Canon and Inconsistency
As we can appreciate them on a personal and artistic level, big-budget franchises exist as arms of million or billion-dollar businesses. Complications inevitably arise when you throw this much money around, which we’ve talked about at Illustration Friday before. As has been demonstrated by the Conjuring series, some of the problems relate to unexpected success and difficulties with working on major projects over time.
Many movies hope to inspire sequels but few start with that definite idea in mind. Taking this idea a step further are releases like the Lord of the Rings series films, which, Variety notes, were filmed back-to-back. To avoid setting up unresolved plotlines, most stories start as self-contained. This can make for more satisfying smaller arcs, but it can introduce the need for overcomplicated answers and retconning if a franchise continues. This similarly applies to those which branch out from films into television shows, which opens another can of canonical, artistic, and legal worms.
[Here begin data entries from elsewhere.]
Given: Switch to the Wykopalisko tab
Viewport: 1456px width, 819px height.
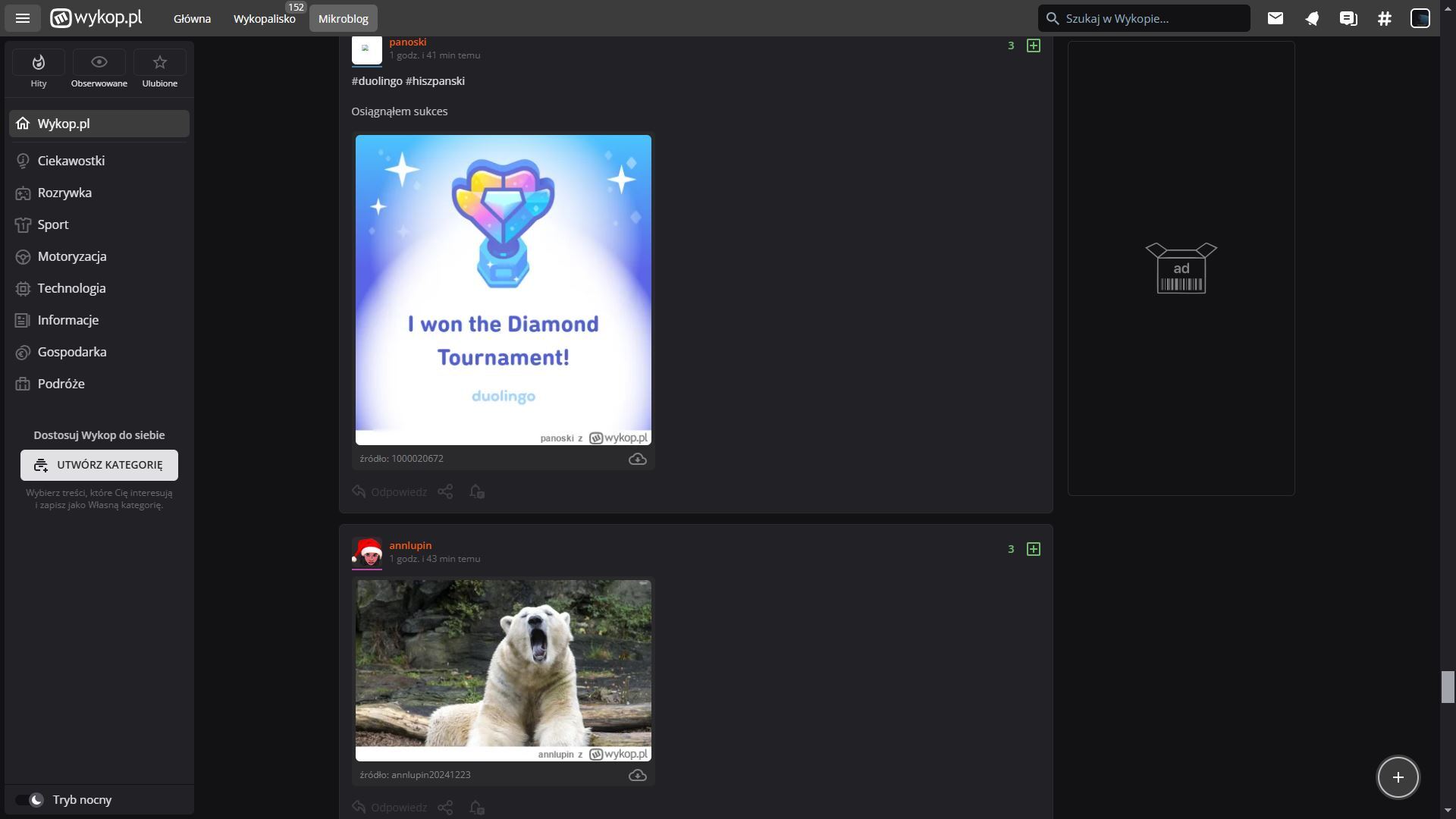Looking at the screenshot, I should (264, 19).
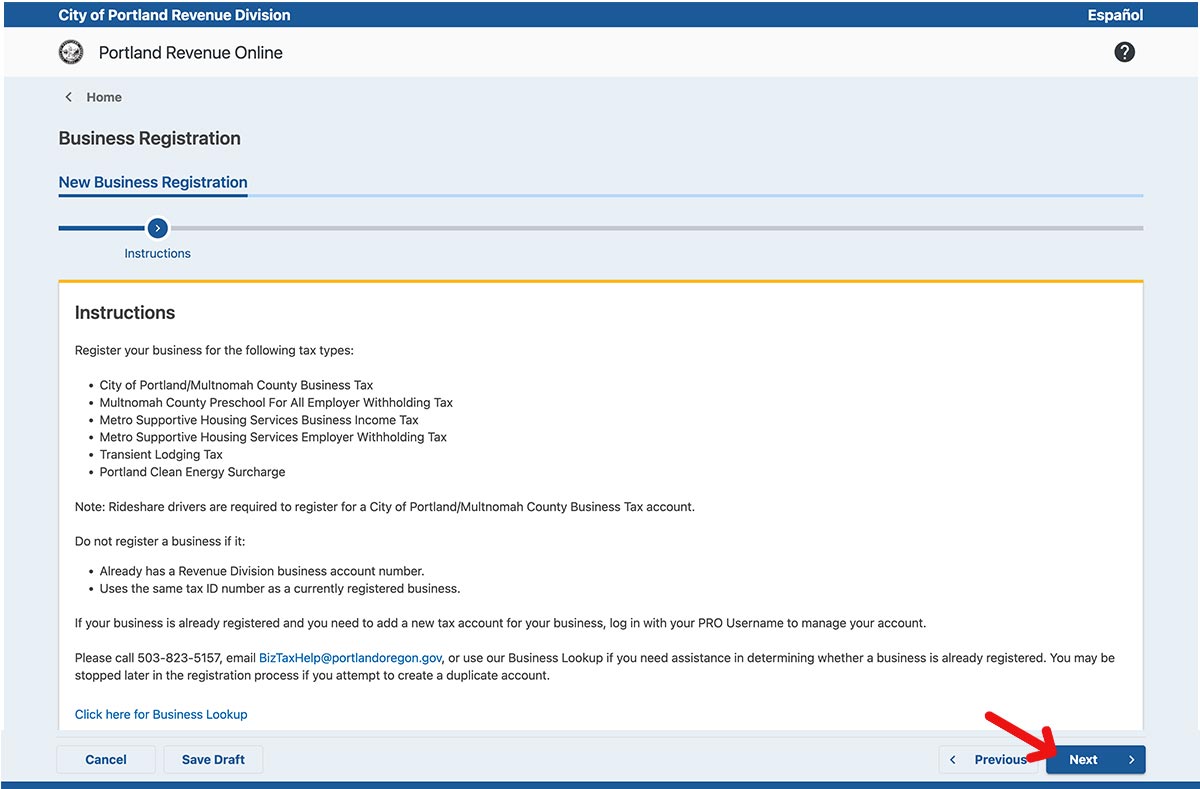Open the help question mark icon

tap(1124, 52)
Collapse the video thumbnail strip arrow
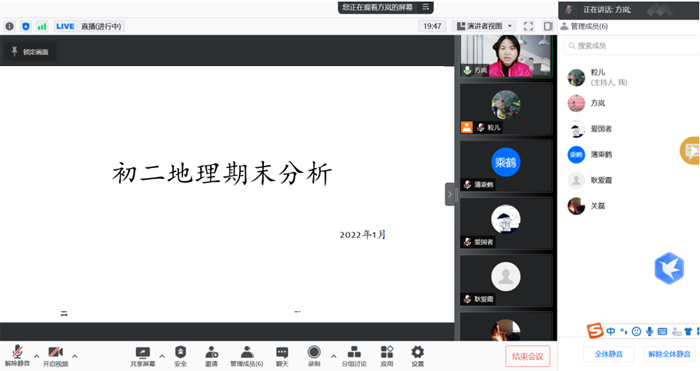Image resolution: width=700 pixels, height=371 pixels. pos(450,194)
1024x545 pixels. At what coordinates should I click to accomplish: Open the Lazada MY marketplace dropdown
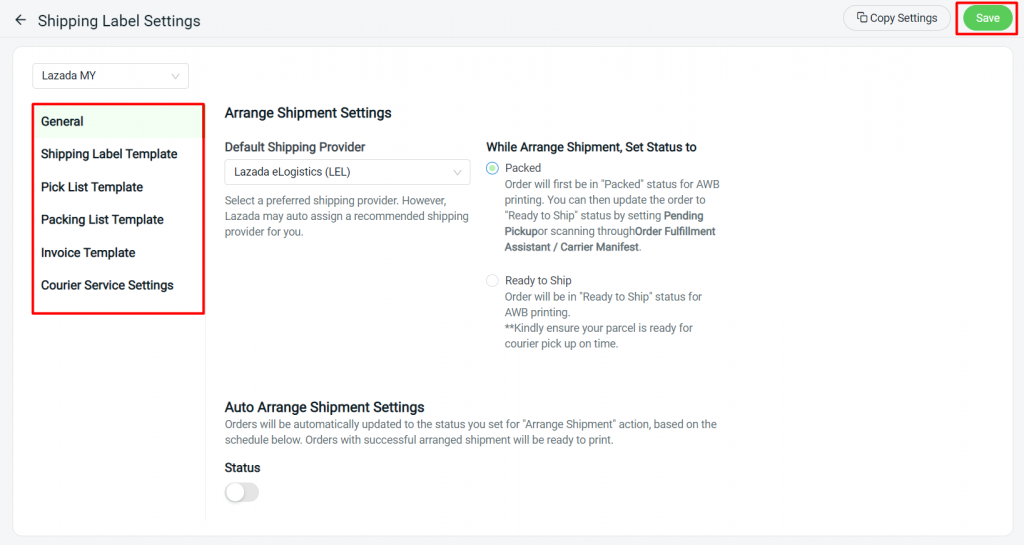(x=110, y=75)
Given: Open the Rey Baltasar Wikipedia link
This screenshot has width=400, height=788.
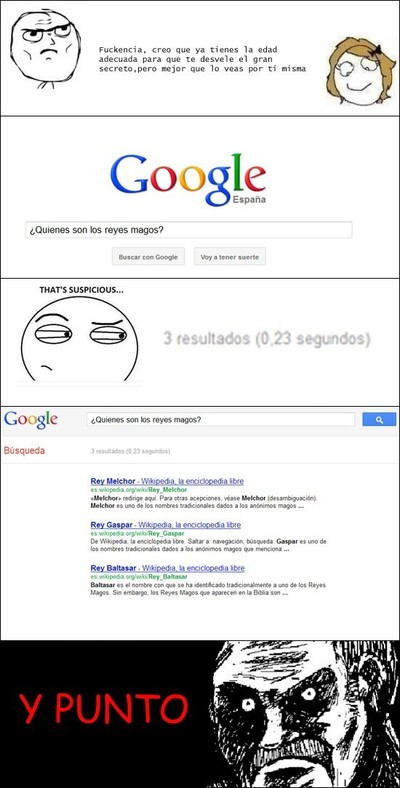Looking at the screenshot, I should pyautogui.click(x=168, y=568).
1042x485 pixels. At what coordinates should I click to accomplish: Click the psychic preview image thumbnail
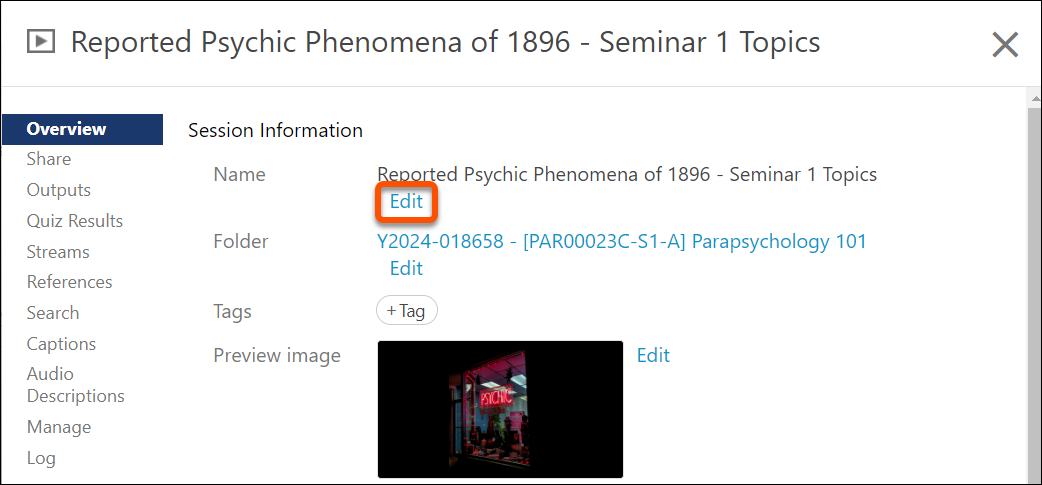[500, 409]
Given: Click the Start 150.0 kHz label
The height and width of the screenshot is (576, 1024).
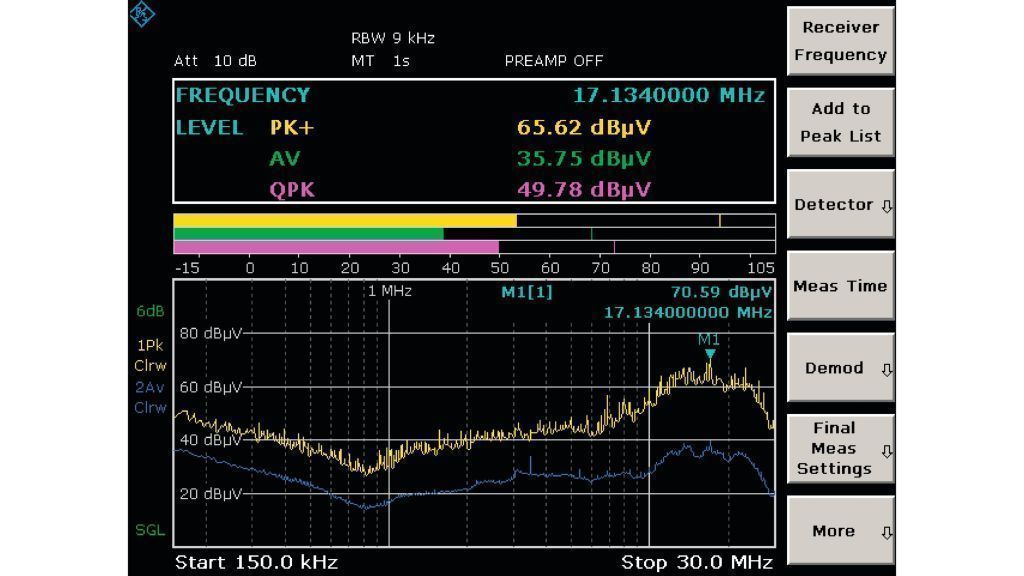Looking at the screenshot, I should 256,562.
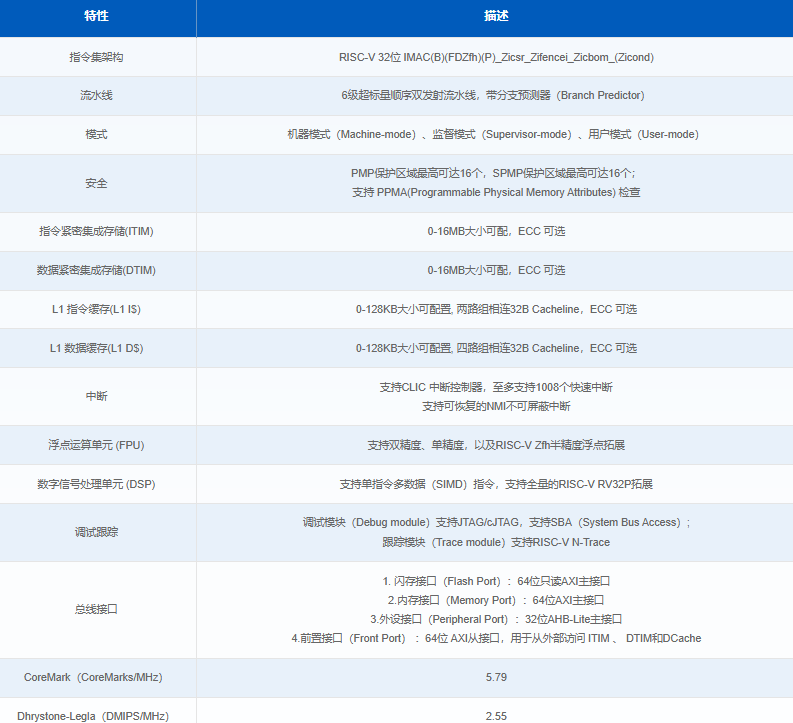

It might be unsatisfying, but the ultimate answer about how to manage canon is to simply accept it as a vacillating component of media. With so many hands in the pot, so many strong ideas, and so many developments in audience tastes, it can be practically impossible for a series to maintain a single, coherent, and logical canon.
As Collider notes about Star Wars, even what we take for granted as canon can be taken away at the whim of those in charge. For this reason, we have to understand that, at some point, we’re taking what exists in a universe for granted. At worst, this can lead to the removal of your favorite events and characters, but as long as you hold onto the original memories, the journey was still worth the effort.